Posted on:2003-01-11Degree:Ph.DType:Thesis
University:Georgia Institute of TechnologyCandidate:Chang, WoojinFull Text:PDF
GTID:2468390011485473Subject:Engineering
Abstract/Summary:
The thesis is comprised of two research topics. Polling models with limited service policies is featured in the first part, while some theoretical and applied aspects of wavelets are highlighted in the second part of the dissertation.; In the first topic, we find sharp asymptotic expressions for the event that the total queue length is large for a ki-limited exponential polling model with equal service rates and N classes of customer. It is found that this behavior can be classified into N very different regimes, depending on the arrival rates to the system.
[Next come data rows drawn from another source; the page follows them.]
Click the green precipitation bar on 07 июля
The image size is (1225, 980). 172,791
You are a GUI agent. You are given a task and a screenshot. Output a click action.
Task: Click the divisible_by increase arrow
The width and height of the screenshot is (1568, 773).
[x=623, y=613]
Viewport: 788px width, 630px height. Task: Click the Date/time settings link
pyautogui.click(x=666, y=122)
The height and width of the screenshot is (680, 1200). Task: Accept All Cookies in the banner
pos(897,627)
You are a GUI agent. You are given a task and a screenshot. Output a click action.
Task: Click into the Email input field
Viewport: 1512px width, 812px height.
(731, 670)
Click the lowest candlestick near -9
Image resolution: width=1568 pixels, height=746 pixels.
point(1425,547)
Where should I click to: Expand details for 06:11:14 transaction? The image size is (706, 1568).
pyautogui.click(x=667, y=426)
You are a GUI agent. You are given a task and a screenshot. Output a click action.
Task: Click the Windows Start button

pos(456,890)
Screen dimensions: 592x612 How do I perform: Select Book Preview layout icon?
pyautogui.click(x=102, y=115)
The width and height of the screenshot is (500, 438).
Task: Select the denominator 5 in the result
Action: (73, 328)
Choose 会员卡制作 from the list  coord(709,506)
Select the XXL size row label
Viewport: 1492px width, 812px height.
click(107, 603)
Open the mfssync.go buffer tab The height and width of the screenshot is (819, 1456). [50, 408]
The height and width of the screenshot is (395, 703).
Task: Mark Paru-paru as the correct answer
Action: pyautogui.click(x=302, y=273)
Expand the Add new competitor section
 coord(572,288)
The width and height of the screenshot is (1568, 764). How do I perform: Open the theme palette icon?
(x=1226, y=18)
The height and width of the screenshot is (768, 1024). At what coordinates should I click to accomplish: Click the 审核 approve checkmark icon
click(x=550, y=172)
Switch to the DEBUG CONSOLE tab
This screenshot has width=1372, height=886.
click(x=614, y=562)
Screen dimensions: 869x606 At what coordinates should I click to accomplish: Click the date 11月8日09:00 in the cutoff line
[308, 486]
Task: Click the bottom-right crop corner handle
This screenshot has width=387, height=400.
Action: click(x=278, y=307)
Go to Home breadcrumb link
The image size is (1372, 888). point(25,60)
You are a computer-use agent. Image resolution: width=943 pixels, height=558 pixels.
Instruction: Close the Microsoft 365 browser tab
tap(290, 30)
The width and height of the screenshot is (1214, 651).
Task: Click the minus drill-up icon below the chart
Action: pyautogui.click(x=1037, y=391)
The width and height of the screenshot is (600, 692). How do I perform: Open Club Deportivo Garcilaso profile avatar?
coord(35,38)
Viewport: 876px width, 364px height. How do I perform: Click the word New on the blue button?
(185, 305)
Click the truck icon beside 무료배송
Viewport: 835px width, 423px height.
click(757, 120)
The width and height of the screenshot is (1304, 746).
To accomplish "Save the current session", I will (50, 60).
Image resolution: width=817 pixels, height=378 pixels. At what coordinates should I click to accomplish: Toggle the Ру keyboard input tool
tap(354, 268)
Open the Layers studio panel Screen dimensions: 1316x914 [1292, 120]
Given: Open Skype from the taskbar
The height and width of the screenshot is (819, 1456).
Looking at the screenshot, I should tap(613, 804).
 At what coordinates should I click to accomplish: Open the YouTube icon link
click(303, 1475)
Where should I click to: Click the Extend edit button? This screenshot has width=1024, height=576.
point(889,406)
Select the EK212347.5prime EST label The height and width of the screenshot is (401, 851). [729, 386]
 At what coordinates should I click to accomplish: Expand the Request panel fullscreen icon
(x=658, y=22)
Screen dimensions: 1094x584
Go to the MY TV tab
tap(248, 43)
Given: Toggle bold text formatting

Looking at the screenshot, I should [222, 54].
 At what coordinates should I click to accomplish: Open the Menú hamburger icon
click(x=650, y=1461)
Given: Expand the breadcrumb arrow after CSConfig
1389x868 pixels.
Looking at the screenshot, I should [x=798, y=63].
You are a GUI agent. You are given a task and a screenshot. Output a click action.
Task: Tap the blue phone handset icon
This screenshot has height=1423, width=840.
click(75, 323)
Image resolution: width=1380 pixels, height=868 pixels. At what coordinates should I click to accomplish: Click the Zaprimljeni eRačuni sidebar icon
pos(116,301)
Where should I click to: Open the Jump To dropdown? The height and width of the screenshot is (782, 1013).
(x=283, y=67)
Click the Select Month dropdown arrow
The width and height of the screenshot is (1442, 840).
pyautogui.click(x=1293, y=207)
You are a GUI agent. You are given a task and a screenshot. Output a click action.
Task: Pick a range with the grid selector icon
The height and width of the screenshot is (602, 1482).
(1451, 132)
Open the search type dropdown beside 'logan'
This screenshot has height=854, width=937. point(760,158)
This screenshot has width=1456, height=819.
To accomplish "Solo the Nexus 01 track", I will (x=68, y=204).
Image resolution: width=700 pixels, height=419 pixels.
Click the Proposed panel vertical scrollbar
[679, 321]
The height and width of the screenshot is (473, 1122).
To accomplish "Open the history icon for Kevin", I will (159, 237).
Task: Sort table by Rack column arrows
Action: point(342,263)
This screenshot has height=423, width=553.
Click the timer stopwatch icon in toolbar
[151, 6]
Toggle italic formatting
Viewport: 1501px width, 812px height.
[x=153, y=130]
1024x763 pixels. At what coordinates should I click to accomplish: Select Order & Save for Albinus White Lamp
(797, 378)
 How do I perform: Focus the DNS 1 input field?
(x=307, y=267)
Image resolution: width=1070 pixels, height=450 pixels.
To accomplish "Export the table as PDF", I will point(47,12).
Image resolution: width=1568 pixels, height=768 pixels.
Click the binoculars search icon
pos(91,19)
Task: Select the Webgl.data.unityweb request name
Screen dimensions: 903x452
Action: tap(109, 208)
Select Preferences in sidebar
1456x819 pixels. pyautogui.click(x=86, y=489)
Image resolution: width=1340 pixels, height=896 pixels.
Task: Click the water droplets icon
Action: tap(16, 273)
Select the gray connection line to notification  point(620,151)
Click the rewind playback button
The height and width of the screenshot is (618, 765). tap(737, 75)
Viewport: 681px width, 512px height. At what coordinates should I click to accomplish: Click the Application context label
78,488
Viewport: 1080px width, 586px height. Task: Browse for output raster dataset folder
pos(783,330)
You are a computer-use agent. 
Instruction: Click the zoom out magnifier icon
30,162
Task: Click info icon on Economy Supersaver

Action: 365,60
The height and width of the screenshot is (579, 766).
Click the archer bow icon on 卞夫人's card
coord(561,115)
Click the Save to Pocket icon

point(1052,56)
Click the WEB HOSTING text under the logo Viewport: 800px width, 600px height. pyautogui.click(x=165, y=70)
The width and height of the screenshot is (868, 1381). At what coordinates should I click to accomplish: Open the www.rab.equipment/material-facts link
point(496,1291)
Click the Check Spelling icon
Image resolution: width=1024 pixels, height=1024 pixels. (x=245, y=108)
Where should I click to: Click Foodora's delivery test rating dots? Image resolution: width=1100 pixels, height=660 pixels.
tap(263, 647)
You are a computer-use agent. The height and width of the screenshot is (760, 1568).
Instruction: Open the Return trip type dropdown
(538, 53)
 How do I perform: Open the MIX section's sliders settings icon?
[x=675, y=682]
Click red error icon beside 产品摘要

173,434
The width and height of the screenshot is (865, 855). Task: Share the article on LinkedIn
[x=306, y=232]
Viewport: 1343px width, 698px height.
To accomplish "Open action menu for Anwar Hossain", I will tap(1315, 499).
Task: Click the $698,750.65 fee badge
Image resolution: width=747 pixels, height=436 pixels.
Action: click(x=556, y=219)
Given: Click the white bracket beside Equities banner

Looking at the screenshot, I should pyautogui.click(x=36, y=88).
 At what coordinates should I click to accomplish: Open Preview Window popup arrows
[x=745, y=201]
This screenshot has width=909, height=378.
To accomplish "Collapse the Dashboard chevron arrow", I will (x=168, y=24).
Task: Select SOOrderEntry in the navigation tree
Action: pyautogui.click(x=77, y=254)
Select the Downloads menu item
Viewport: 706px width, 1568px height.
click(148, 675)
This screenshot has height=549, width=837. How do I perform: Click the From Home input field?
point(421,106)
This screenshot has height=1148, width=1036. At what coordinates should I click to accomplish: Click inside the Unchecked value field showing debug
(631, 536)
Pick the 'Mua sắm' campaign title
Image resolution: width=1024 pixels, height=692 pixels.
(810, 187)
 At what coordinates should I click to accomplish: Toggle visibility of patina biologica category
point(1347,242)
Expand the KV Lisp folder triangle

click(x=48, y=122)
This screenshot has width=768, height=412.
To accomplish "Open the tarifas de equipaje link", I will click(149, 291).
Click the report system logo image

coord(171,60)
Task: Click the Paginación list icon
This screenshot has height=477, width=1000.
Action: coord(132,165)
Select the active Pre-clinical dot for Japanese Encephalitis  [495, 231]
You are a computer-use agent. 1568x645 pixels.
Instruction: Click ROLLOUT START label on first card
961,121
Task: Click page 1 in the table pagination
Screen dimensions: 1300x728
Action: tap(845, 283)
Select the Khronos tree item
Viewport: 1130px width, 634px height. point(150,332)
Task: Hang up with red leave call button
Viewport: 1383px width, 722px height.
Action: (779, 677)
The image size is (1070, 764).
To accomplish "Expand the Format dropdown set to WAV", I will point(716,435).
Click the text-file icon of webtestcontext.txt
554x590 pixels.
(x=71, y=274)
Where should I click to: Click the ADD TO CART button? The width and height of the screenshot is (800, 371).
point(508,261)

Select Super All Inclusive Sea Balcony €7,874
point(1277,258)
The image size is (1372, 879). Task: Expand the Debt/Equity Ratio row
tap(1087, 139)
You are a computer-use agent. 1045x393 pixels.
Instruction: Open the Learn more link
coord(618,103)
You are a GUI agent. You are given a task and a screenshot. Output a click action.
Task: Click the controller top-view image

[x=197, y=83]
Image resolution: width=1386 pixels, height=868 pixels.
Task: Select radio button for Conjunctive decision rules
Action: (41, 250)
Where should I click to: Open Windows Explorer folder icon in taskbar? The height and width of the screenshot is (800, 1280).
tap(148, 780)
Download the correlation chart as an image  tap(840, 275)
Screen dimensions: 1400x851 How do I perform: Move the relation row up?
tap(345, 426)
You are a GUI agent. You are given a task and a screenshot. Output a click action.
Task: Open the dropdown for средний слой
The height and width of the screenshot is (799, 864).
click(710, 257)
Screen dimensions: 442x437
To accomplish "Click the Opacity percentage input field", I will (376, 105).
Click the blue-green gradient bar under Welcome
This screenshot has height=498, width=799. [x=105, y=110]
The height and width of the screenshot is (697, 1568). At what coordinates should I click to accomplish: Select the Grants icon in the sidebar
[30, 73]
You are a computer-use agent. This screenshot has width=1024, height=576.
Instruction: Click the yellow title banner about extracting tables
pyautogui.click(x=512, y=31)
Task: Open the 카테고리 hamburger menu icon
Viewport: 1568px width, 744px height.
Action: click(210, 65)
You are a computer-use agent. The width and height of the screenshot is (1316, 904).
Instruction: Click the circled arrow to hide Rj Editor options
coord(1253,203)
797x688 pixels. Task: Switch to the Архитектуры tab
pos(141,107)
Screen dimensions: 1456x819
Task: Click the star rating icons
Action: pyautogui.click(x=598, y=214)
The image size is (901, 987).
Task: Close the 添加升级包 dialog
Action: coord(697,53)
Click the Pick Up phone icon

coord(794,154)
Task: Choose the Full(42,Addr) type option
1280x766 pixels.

Based on these analytical results we provide heuristics for optimally choosing ki values to provide a given level of quality of service to n classes while giving best effort to the remaining N − n classes.; In the second part, a novel type of wavelet shrinkage and wavelet-based binary linear classifiers are proposed and investigated.; For the wavelet shrinkage, we propose a wavelet-based shrinkage estimation of a single data component of interest or base-line signal, combining the information from the rest of multivariate components. This incorporation of information is done via Stein-type shrinkage rule resulting from an Empirical Bayes argument. The proposed shrinkage estimators maximize the predictive density under appropriate model assumptions on the wavelet coefficients.; For the wavelet-based binary linear classifiers, we show good classification performance by using wavelet regularization. We address both consistency results and implementation issues of these classifiers. We show that under mild assumptions these design density wavelet discrimination rules are L 2-consistent.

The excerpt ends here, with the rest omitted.